• Data supplied

==================================================

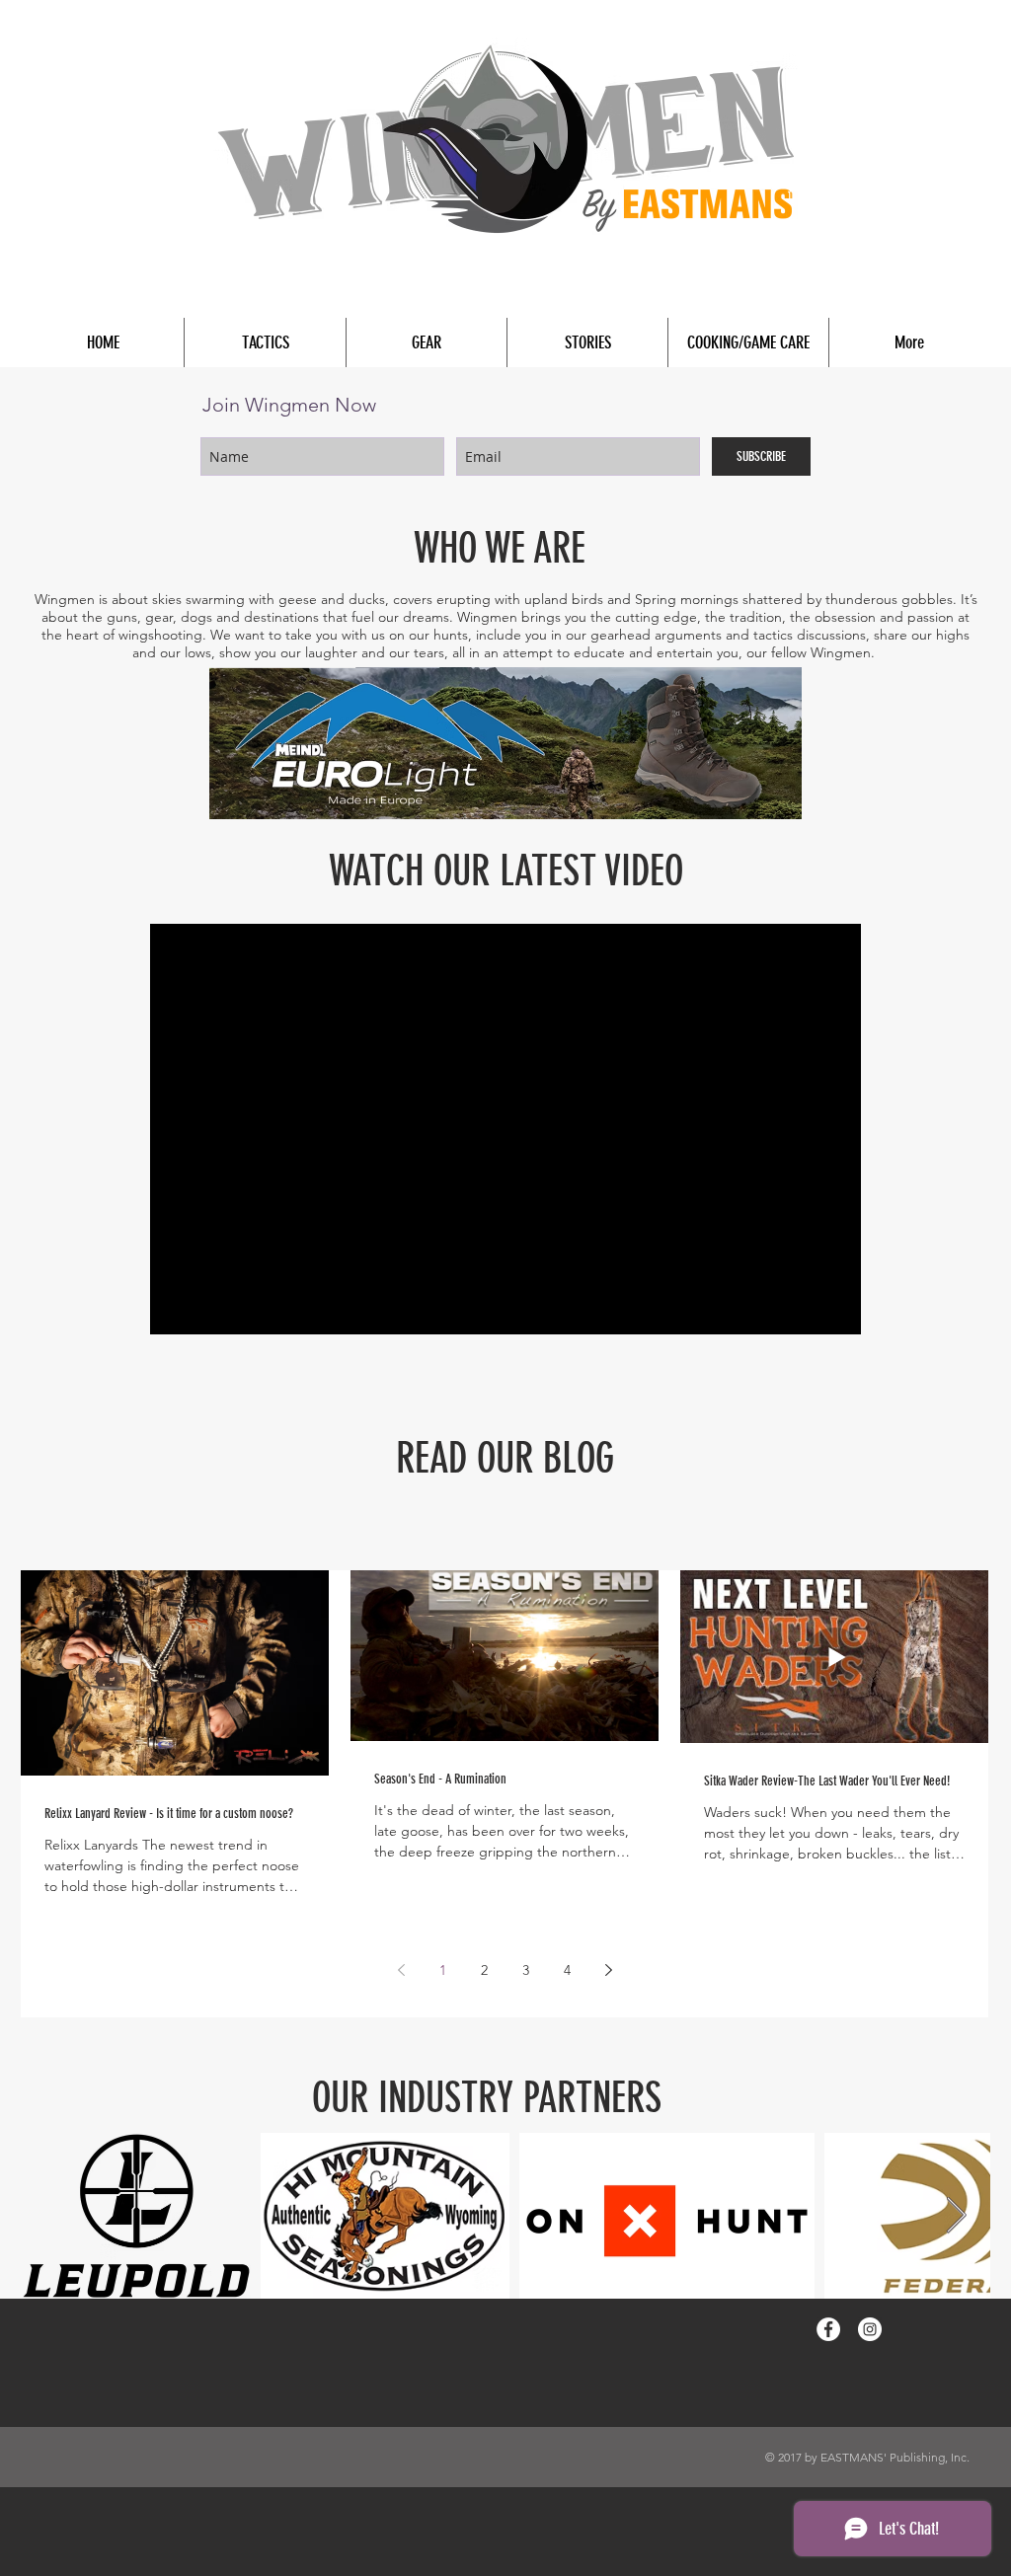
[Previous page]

==================================================

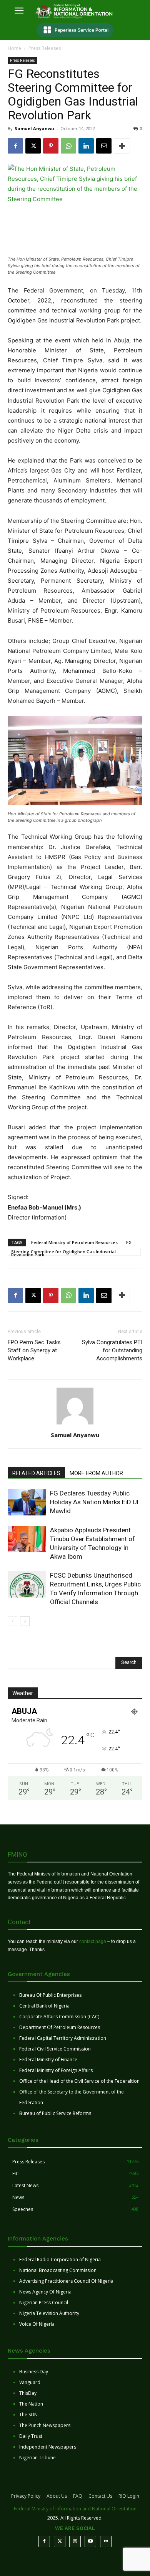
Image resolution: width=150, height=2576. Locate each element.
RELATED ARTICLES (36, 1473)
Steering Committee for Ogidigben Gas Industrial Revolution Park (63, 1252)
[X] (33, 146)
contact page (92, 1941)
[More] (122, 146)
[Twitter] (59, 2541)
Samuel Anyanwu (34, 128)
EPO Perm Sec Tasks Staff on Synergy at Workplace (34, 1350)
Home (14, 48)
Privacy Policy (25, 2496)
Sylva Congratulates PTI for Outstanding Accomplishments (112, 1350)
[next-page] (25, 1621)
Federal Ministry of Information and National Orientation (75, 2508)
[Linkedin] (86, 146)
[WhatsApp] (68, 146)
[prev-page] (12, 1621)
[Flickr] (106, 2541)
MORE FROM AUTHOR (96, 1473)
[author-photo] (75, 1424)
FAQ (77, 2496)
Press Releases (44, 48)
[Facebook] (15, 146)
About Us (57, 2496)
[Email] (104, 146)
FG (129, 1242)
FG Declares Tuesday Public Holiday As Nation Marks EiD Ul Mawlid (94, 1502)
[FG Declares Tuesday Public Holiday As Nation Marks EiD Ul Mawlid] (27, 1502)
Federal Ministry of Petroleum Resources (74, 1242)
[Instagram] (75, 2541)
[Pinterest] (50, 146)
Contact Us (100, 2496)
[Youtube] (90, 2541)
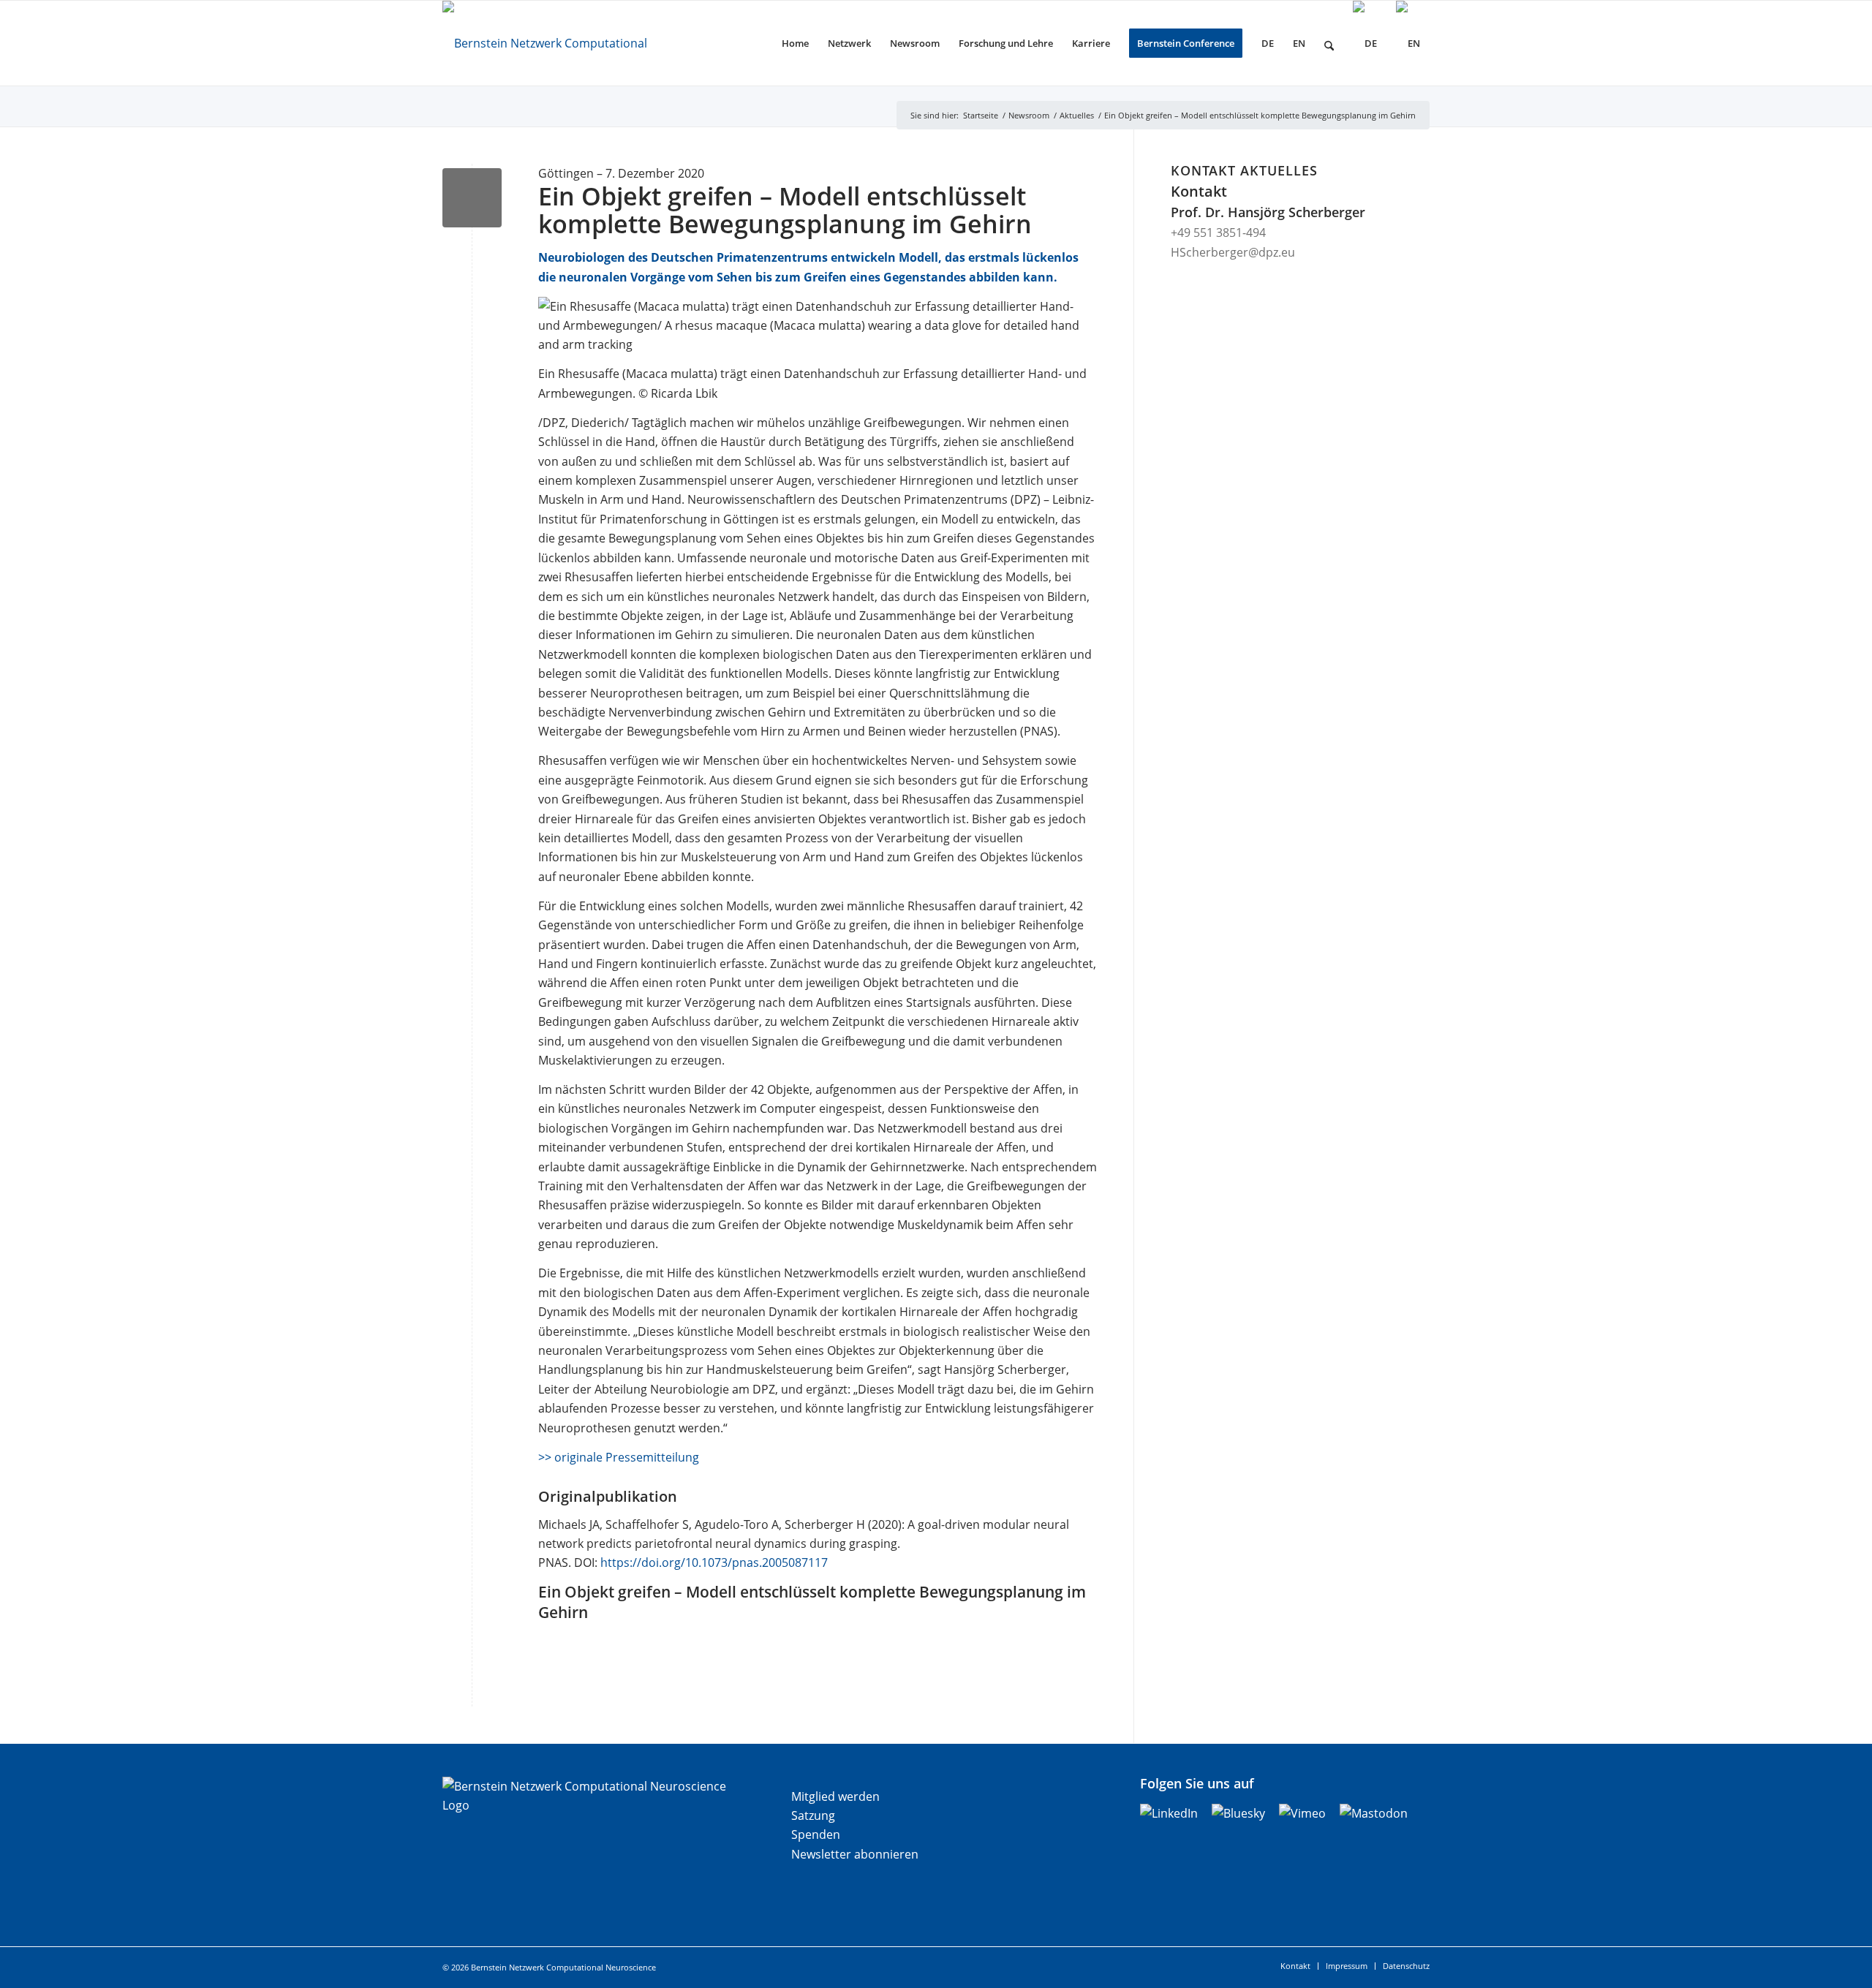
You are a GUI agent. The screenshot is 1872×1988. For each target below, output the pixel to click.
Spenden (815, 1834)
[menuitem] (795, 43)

==================================================

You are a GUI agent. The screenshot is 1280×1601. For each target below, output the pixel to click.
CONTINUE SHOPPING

==================================================

• Required action
Using the entries above, work out the number of lines that hold the word "Declares" and write it with no other words.

• Exercise answer
2